Problem to solve → Nothing should change. Output the data exactly.

***** Extracted data

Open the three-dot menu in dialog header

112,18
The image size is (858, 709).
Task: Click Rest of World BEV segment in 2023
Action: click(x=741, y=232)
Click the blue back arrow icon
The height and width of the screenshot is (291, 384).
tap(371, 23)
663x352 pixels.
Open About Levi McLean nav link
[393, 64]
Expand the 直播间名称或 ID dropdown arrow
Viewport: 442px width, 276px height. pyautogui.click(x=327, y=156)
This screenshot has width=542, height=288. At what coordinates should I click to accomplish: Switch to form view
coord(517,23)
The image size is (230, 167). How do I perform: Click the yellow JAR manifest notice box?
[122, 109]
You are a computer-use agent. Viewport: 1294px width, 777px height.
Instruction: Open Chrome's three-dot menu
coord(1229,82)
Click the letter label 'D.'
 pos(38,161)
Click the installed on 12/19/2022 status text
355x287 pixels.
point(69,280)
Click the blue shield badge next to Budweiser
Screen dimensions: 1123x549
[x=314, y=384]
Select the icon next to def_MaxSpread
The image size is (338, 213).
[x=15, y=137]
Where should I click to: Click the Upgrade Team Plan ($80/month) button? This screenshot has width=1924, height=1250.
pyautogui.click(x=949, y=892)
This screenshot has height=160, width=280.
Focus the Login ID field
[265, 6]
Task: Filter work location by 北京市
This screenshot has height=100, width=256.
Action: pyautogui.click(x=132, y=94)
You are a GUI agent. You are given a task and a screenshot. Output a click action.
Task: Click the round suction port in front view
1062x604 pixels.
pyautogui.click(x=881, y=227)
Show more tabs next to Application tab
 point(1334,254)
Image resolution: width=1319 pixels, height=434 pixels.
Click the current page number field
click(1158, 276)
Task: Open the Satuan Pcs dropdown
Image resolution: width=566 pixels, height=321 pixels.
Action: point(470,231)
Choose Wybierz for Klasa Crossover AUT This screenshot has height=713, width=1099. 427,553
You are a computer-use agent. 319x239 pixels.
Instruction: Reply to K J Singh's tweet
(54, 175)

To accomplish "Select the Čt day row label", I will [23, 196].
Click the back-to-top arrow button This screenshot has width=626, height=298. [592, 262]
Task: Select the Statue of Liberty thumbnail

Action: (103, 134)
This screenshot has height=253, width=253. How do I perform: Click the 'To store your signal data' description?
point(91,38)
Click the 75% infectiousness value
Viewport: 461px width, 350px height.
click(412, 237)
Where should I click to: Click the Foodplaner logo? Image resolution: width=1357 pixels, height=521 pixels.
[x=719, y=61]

**********

Answer to the problem →
Open the three-dot menu in dialog header

112,18
The image size is (858, 709).
Task: Click Rest of World BEV segment in 2023
Action: click(x=741, y=232)
Click the blue back arrow icon
The height and width of the screenshot is (291, 384).
tap(371, 23)
663x352 pixels.
Open About Levi McLean nav link
[393, 64]
Expand the 直播间名称或 ID dropdown arrow
Viewport: 442px width, 276px height. pyautogui.click(x=327, y=156)
This screenshot has width=542, height=288. At what coordinates should I click to accomplish: Switch to form view
coord(517,23)
The image size is (230, 167). How do I perform: Click the yellow JAR manifest notice box?
[122, 109]
You are a computer-use agent. Viewport: 1294px width, 777px height.
Instruction: Open Chrome's three-dot menu
coord(1229,82)
Click the letter label 'D.'
 pos(38,161)
Click the installed on 12/19/2022 status text
355x287 pixels.
point(69,280)
Click the blue shield badge next to Budweiser
Screen dimensions: 1123x549
[x=314, y=384]
Select the icon next to def_MaxSpread
The image size is (338, 213).
[x=15, y=137]
Where should I click to: Click the Upgrade Team Plan ($80/month) button? This screenshot has width=1924, height=1250.
pyautogui.click(x=949, y=892)
This screenshot has height=160, width=280.
Focus the Login ID field
[265, 6]
Task: Filter work location by 北京市
This screenshot has height=100, width=256.
Action: pyautogui.click(x=132, y=94)
You are a GUI agent. You are given a task and a screenshot. Output a click action.
Task: Click the round suction port in front view
1062x604 pixels.
pyautogui.click(x=881, y=227)
Show more tabs next to Application tab
 point(1334,254)
Image resolution: width=1319 pixels, height=434 pixels.
Click the current page number field
click(1158, 276)
Task: Open the Satuan Pcs dropdown
Image resolution: width=566 pixels, height=321 pixels.
Action: point(470,231)
Choose Wybierz for Klasa Crossover AUT This screenshot has height=713, width=1099. 427,553
You are a computer-use agent. 319x239 pixels.
Instruction: Reply to K J Singh's tweet
(54, 175)

To accomplish "Select the Čt day row label", I will [23, 196].
Click the back-to-top arrow button This screenshot has width=626, height=298. [592, 262]
Task: Select the Statue of Liberty thumbnail

Action: (103, 134)
This screenshot has height=253, width=253. How do I perform: Click the 'To store your signal data' description?
point(91,38)
Click the 75% infectiousness value
Viewport: 461px width, 350px height.
click(412, 237)
Where should I click to: Click the Foodplaner logo? Image resolution: width=1357 pixels, height=521 pixels.
[x=719, y=61]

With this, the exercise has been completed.